(Extracted records):

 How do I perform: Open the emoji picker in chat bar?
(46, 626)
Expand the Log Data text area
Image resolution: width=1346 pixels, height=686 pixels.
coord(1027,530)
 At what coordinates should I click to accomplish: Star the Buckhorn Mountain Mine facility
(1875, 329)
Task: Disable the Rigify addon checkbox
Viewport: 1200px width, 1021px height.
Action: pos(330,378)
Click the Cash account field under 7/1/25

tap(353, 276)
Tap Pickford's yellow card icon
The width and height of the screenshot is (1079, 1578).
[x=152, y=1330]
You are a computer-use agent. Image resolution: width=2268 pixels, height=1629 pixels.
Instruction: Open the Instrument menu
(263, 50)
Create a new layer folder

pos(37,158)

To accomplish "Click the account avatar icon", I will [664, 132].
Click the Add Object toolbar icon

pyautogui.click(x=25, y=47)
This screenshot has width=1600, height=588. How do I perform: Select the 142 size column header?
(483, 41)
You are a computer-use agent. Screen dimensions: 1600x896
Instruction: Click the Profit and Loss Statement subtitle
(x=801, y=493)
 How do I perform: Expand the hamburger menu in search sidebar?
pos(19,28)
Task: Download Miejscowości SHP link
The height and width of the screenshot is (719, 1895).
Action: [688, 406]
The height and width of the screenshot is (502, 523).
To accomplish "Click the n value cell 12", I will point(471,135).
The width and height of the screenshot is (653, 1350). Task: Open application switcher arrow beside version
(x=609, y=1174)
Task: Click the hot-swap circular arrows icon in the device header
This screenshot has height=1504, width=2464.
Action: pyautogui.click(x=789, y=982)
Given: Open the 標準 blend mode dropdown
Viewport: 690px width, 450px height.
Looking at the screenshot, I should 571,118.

(Your objective): Can you echo all of the entries above line for line, with no changes?

(Response to the exercise):
 How do I perform: Open the emoji picker in chat bar?
(46, 626)
Expand the Log Data text area
Image resolution: width=1346 pixels, height=686 pixels.
coord(1027,530)
 At what coordinates should I click to accomplish: Star the Buckhorn Mountain Mine facility
(1875, 329)
Task: Disable the Rigify addon checkbox
Viewport: 1200px width, 1021px height.
Action: pos(330,378)
Click the Cash account field under 7/1/25

tap(353, 276)
Tap Pickford's yellow card icon
The width and height of the screenshot is (1079, 1578).
[x=152, y=1330]
You are a computer-use agent. Image resolution: width=2268 pixels, height=1629 pixels.
Instruction: Open the Instrument menu
(263, 50)
Create a new layer folder

pos(37,158)

To accomplish "Click the account avatar icon", I will [664, 132].
Click the Add Object toolbar icon

pyautogui.click(x=25, y=47)
This screenshot has width=1600, height=588. How do I perform: Select the 142 size column header?
(483, 41)
You are a computer-use agent. Screen dimensions: 1600x896
Instruction: Click the Profit and Loss Statement subtitle
(x=801, y=493)
 How do I perform: Expand the hamburger menu in search sidebar?
pos(19,28)
Task: Download Miejscowości SHP link
The height and width of the screenshot is (719, 1895).
Action: [688, 406]
The height and width of the screenshot is (502, 523).
To accomplish "Click the n value cell 12", I will point(471,135).
The width and height of the screenshot is (653, 1350). Task: Open application switcher arrow beside version
(x=609, y=1174)
Task: Click the hot-swap circular arrows icon in the device header
This screenshot has height=1504, width=2464.
Action: pyautogui.click(x=789, y=982)
Given: Open the 標準 blend mode dropdown
Viewport: 690px width, 450px height.
Looking at the screenshot, I should 571,118.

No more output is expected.